Line by line, transcribe the material shown below exactly.

Top of Supplied material

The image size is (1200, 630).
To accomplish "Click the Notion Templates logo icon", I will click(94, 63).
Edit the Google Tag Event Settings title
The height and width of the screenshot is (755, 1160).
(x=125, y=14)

Bottom of Supplied material

#### Output for this exercise:
The image size is (1200, 630).
To accomplish "Click the Notion Templates logo icon", I will click(94, 63).
Edit the Google Tag Event Settings title
The height and width of the screenshot is (755, 1160).
(x=125, y=14)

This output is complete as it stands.